◆ WHAT THE TASK REQUIRES
Copy each of the records below word for word, keeping every line as it stands.

□ □ □ □

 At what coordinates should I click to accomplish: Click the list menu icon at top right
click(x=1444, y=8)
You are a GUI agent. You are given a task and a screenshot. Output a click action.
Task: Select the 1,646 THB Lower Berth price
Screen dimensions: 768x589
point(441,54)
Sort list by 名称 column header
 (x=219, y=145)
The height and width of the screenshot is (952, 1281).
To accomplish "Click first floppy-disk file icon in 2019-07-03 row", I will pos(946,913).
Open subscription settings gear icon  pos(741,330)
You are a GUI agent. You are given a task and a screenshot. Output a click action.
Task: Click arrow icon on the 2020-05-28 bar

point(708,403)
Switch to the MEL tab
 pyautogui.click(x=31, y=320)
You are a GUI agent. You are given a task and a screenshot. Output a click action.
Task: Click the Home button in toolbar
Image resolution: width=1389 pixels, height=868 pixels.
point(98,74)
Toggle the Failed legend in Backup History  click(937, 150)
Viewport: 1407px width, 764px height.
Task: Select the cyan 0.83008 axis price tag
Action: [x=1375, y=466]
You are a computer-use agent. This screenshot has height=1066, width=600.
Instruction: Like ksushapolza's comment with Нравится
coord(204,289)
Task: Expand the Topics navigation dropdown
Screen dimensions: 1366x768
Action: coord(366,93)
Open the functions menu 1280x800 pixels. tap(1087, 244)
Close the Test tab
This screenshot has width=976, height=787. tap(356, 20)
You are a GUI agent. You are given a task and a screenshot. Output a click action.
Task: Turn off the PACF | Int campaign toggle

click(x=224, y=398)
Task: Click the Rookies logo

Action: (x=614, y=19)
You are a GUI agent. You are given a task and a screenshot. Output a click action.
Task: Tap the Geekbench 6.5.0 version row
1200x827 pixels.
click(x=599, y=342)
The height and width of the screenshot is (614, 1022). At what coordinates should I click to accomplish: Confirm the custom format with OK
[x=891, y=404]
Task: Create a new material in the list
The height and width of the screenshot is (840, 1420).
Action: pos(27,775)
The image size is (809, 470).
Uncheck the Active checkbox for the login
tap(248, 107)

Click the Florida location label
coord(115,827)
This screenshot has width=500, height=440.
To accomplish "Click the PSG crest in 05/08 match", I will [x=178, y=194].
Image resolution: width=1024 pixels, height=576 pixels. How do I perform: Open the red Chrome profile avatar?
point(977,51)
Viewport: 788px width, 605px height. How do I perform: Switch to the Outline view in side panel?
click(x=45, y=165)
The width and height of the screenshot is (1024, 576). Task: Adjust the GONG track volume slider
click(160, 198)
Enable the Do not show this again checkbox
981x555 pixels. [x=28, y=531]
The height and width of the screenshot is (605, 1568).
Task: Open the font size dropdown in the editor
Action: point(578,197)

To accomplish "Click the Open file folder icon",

□ □ □ □

◆ EXERCISE SOLUTION
 At what coordinates should I click to accomplish: Click the list menu icon at top right
click(x=1444, y=8)
You are a GUI agent. You are given a task and a screenshot. Output a click action.
Task: Select the 1,646 THB Lower Berth price
Screen dimensions: 768x589
point(441,54)
Sort list by 名称 column header
 (x=219, y=145)
The height and width of the screenshot is (952, 1281).
To accomplish "Click first floppy-disk file icon in 2019-07-03 row", I will pos(946,913).
Open subscription settings gear icon  pos(741,330)
You are a GUI agent. You are given a task and a screenshot. Output a click action.
Task: Click arrow icon on the 2020-05-28 bar

point(708,403)
Switch to the MEL tab
 pyautogui.click(x=31, y=320)
You are a GUI agent. You are given a task and a screenshot. Output a click action.
Task: Click the Home button in toolbar
Image resolution: width=1389 pixels, height=868 pixels.
point(98,74)
Toggle the Failed legend in Backup History  click(937, 150)
Viewport: 1407px width, 764px height.
Task: Select the cyan 0.83008 axis price tag
Action: [x=1375, y=466]
You are a computer-use agent. This screenshot has height=1066, width=600.
Instruction: Like ksushapolza's comment with Нравится
coord(204,289)
Task: Expand the Topics navigation dropdown
Screen dimensions: 1366x768
Action: coord(366,93)
Open the functions menu 1280x800 pixels. tap(1087, 244)
Close the Test tab
This screenshot has width=976, height=787. tap(356, 20)
You are a GUI agent. You are given a task and a screenshot. Output a click action.
Task: Turn off the PACF | Int campaign toggle

click(x=224, y=398)
Task: Click the Rookies logo

Action: (x=614, y=19)
You are a GUI agent. You are given a task and a screenshot. Output a click action.
Task: Tap the Geekbench 6.5.0 version row
1200x827 pixels.
click(x=599, y=342)
The height and width of the screenshot is (614, 1022). At what coordinates should I click to accomplish: Confirm the custom format with OK
[x=891, y=404]
Task: Create a new material in the list
The height and width of the screenshot is (840, 1420).
Action: pos(27,775)
The image size is (809, 470).
Uncheck the Active checkbox for the login
tap(248, 107)

Click the Florida location label
coord(115,827)
This screenshot has width=500, height=440.
To accomplish "Click the PSG crest in 05/08 match", I will [x=178, y=194].
Image resolution: width=1024 pixels, height=576 pixels. How do I perform: Open the red Chrome profile avatar?
point(977,51)
Viewport: 788px width, 605px height. How do I perform: Switch to the Outline view in side panel?
click(x=45, y=165)
The width and height of the screenshot is (1024, 576). Task: Adjust the GONG track volume slider
click(160, 198)
Enable the Do not show this again checkbox
981x555 pixels. [x=28, y=531]
The height and width of the screenshot is (605, 1568).
Task: Open the font size dropdown in the editor
Action: point(578,197)

To accomplish "Click the Open file folder icon",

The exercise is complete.